Vermutlich hat Thälmann von der einen oder anderen Aktion dieser Art Kenntnis erhalten. Für seine psychische Stabilität war dieses sicher von großer Bedeutung.

Mit dem hannoverschen Gefängnispersonal, dem Direktor und den Wachbeamten, kam Thälmann nach eigenen Bekunden im Laufe der Jahre zu einem guten Einvernehmen. Als zum Teil altgediente Beamte versuchten diese offensichtlich, dem "Stargefangenen" eine angemessene Behandlung zukommen zu lassen. (10)

Über das weitere Schicksal entschieden aber nicht in erster Linie die hannoverschen Justizbehörden und die Gefängnisverwaltung, sondern die Gestapo in Berlin, die in Sachen Thälmann zu jeder Zeit die Befehlsgewalt ausübte.

Auf ihre Anordnung ist es auch zurückzuführen, daß ein paar Monate nach der Verlegung Thälmanns nach Hannover Doppelposten vor der Gefängnismauer Streife gingen.

Obwohl man versuchte, den Aufenthaltsort des berühmten Gefangenen geheimzuhalten, rechnete die Gestapo anscheinend mit erneuten Befreiungsversuchen. Aus diesem Grunde verstärkte man wohl auch das Wachpersonal durch ein Sonderkommando der Gestapo.(11)

Aus den Kreisen der kommunistischen Widerstandsbewegung wurde auch tatsächlich eine Befreiungsaktion geplant: Genossen von Ernst Thälmann, Bernhard und Erna Almstadt, wurden beauftragt, sich über die Situation Thälmanns zu informieren und die Möglichkeiten für eine Befreiung auszukundschaften. Zusammen mit Anton Saefkow und Franz Jakob aus Berlin sollten im August 1943 Pläne ausgearbeitet werden.

- _AUFGABE 1_: Gib die Zeilen der Datensätze unverändert wieder, beginnend mit der Zeile, die "Task: Click the row action icon for Ozdoby" enthält, und endend mit dem Schluss der Datensätze, beide Enden eingeschlossen. Lass die Bilder in deiner Antwort weg.
Der Lesetext und die Datensätze haben nichts miteinander zu tun.

- _DATEN ZUR ÜBUNG_:
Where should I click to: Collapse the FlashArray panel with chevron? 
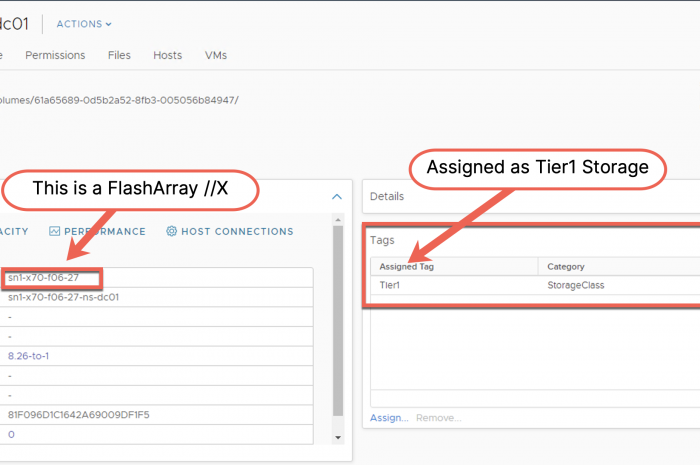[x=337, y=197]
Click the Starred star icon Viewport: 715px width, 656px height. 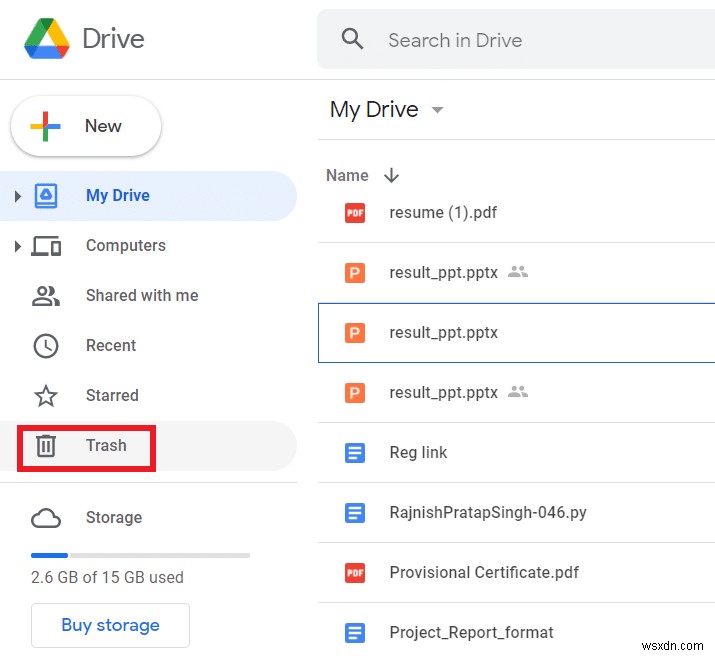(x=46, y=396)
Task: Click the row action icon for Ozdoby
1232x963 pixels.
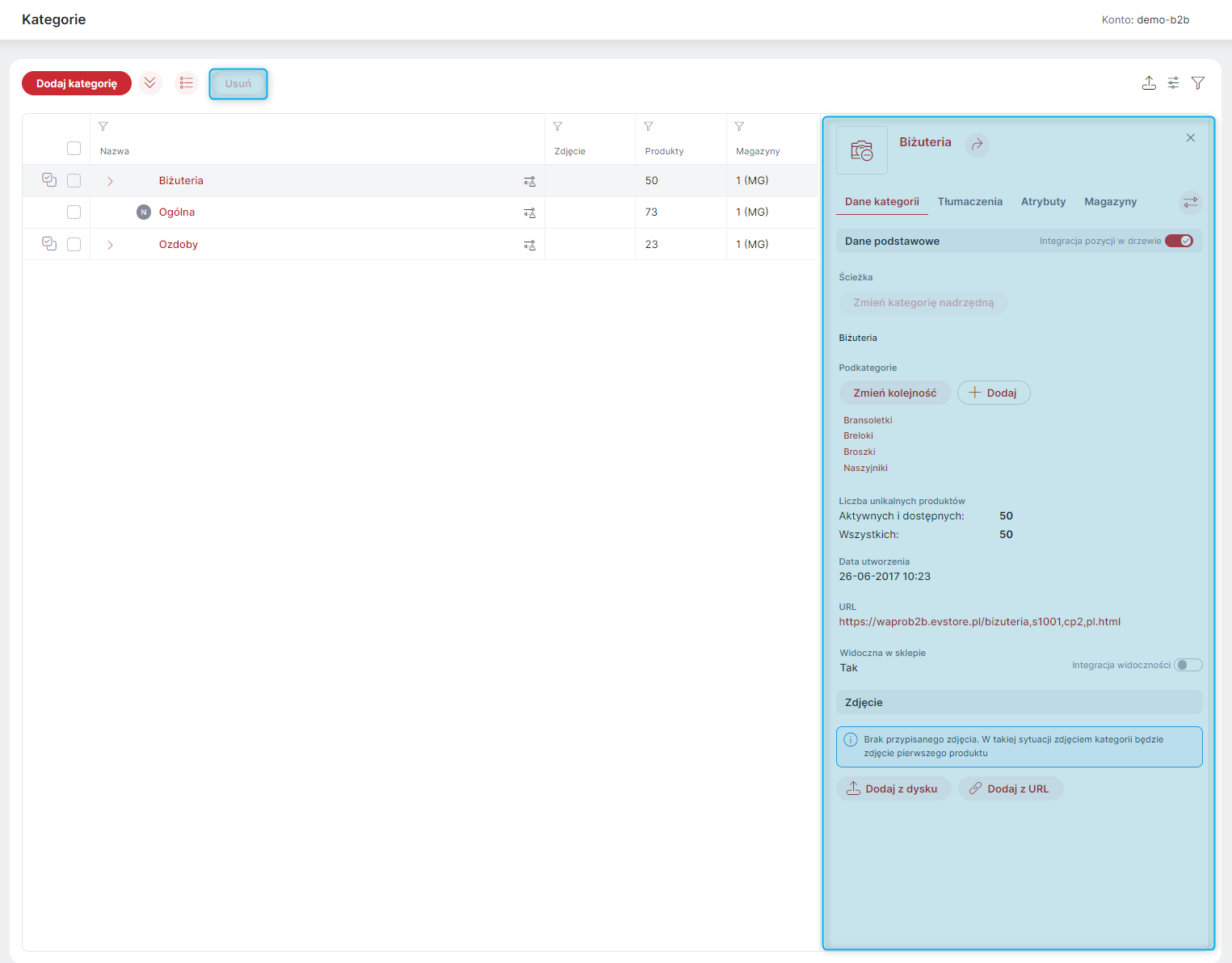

- _AUFGABE 2_: Wer übte laut dem Lesetext in Sachen Thälmann zu jeder Zeit die Befehlsgewalt aus?

- _AUSGABE 1_:
Task: Click the row action icon for Ozdoby
1232x963 pixels.

- _AUSGABE 2_: Die Gestapo in Berlin.